RCEP: World’s biggest trade deal
However, by staying out, India has blocked itself from a trade bloc that represents 30% of the global economy and world population, touching over 2.2 billion people.
Published Date - 19 May 2021, 06:54 PM
The Japanese government has approved the world’s largest trade deal. The Regional Comprehensive Economic Partnership (RCEP) could come into force next January. Let’s take a look at the economic deal which is said to represent 30 per cent of global economy…
Last year, the Regional Comprehensive Economic Partnership (RCEP) was signed into existence by 15 countries led by China, Japan, South Korea, Australia, New Zealand and the 10-state ASEAN grouping, creating one of the world’s largest trading blocs.
India’s stand
India had been a part of negotiations for almost nine years till it pulled out in November 2019, stating that inadequate safeguards and lowering of customs duties will adversely impact its manufacturing, agriculture and dairy sectors.
However, by staying out, India has blocked itself from a trade bloc that represents 30% of the global economy and world population, touching over 2.2 billion people.
Further, as the summary of the final agreement shows that the pact does cover and attempt to address some issues that India had flagged, including rules of origin, trade in services, movement of persons. Therefore, this makes the case of India to review its decision and look RCEP through the lens of economic realism.
Reasons for India’s Withdrawal
- Unfavourable Balance of Trade: Though trade has increased the post-Free Trade Agreement with South Korea, ASEAN countries and Japan, imports have risen faster than exports from India.
- Chinese Angle: India has already signed FTA with all the countries of RCEP except China. Trade data suggests that India’s deficit with China, with which it does not have a trade pact, is higher than that of the remaining RCEP constituents put together.
- Protection of Domestic Industry: India had also reportedly expressed apprehensions on lowering and eliminating tariffs on several products like dairy, steel etc.
- Lack of Consensus on Rules of Origin: India was concerned about a “possible circumvention” of rules of origin.
Advantages for India
- It can boost India’s inward and outward foreign direct investment, particularly export-oriented FDI.
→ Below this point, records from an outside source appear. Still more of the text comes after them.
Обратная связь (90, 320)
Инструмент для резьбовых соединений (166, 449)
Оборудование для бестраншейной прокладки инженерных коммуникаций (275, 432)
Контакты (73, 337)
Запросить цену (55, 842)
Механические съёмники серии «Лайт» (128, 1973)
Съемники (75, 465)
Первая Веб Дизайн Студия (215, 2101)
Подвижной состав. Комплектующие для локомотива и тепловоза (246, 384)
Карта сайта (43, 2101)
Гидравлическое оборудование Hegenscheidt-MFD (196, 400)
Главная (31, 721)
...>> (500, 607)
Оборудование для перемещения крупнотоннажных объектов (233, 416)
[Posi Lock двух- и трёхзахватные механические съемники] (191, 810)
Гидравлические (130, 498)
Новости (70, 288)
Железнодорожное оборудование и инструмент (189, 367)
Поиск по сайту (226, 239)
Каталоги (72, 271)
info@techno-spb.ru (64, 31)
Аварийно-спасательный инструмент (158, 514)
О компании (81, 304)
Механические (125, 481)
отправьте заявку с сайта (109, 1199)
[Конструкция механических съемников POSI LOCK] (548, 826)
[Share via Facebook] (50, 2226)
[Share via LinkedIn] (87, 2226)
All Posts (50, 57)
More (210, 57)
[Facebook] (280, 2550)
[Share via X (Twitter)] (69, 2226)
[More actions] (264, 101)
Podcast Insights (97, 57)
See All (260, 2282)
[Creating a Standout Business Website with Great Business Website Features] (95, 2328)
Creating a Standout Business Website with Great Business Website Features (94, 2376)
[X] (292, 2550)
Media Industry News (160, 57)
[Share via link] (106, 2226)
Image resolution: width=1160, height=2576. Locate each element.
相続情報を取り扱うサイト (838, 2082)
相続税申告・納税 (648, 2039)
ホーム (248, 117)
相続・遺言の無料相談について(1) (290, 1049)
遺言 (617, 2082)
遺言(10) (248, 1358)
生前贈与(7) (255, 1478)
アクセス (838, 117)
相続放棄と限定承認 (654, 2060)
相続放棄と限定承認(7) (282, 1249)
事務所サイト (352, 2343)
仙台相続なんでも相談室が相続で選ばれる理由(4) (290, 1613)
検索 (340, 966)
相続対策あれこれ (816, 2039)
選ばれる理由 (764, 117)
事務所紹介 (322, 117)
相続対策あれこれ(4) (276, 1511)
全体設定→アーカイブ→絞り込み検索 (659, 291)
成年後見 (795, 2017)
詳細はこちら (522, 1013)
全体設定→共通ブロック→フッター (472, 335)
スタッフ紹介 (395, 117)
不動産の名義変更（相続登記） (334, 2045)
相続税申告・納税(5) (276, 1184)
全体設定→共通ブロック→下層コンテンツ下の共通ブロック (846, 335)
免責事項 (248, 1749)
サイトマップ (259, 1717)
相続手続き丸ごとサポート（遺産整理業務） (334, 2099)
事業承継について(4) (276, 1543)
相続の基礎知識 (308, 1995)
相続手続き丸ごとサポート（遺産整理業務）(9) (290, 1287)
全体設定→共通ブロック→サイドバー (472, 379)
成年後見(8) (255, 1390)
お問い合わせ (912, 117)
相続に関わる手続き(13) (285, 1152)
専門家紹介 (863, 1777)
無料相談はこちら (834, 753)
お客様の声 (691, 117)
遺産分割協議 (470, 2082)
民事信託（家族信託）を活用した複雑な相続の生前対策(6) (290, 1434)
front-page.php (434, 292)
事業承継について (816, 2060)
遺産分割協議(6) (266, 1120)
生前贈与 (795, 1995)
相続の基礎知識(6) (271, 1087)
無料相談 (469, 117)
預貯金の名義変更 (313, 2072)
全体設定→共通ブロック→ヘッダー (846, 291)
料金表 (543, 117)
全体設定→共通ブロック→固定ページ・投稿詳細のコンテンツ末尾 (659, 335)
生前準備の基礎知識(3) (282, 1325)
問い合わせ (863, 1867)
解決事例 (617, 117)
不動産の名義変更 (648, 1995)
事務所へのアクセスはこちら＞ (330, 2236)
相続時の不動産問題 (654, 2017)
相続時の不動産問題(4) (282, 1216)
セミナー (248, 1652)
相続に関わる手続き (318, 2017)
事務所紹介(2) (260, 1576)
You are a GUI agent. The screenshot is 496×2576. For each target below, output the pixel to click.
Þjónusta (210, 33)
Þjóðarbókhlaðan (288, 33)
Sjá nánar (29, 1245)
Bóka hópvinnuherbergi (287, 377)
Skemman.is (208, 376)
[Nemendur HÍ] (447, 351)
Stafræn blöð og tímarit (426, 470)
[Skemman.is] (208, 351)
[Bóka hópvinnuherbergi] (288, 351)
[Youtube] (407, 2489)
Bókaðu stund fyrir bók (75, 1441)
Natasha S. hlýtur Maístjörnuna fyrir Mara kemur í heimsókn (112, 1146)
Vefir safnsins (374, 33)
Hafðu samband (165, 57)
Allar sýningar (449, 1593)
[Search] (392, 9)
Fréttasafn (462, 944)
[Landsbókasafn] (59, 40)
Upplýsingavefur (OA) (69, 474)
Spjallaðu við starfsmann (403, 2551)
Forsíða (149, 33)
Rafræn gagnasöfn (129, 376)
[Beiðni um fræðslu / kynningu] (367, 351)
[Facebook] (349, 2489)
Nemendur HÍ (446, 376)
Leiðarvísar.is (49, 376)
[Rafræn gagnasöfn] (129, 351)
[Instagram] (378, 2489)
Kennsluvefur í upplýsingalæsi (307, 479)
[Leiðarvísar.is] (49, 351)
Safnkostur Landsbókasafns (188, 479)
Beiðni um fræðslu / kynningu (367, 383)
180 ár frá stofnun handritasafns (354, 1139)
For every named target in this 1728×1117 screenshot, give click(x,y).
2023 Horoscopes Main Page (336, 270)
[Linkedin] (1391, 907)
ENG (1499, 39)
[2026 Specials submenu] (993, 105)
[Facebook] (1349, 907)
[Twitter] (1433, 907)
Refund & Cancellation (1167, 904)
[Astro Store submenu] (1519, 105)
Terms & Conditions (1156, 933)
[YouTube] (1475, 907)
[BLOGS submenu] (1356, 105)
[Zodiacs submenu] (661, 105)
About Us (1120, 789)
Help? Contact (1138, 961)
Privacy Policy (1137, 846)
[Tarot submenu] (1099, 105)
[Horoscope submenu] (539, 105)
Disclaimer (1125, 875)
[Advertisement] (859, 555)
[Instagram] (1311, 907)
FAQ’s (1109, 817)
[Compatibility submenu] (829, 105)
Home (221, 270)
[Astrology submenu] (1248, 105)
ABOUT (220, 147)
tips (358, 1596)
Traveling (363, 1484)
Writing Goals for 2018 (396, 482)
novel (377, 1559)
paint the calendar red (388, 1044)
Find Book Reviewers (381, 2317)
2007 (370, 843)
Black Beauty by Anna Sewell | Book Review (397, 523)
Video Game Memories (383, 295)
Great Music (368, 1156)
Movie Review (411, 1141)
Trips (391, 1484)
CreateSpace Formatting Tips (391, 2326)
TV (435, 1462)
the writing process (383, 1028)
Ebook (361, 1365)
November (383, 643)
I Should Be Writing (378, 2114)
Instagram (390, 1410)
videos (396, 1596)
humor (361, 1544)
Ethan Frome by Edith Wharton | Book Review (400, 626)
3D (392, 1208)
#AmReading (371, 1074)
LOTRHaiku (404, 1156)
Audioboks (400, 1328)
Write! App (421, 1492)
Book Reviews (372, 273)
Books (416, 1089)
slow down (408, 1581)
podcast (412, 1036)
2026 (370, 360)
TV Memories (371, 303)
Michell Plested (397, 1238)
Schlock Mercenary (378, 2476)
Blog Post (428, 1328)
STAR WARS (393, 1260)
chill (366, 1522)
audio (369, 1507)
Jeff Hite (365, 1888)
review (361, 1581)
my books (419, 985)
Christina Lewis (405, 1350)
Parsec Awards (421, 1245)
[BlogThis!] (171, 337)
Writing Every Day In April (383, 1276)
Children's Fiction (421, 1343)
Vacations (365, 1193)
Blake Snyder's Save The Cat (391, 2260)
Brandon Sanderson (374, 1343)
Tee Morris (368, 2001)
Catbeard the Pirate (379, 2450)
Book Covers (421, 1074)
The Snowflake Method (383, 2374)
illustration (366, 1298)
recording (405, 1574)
- It would also facilitate India’s MSMEs to effectively integrate into the regional value and supply chains.
- It presents a decisive platform for India which could enhance strategic and economic status in the Asia-Pacific region and can complement its Act East Policy.
Disadvantages for India
- Widening Trade Deficit: NITI Aayog held that India’s trade deficit with the ASEAN, Korea and Japan has widened post-FTAs.
- Sensitive List: Most of the RCEP countries have very high tariffs on certain products sensitive to them, such as rice, footwear, dairy products and honey, which they can continue to shield through the sensitive lists.
- Services Sector: India has demanded that the ASEAN countries should open up their services sector so that Indian professionals and workers can have easier entry into their market.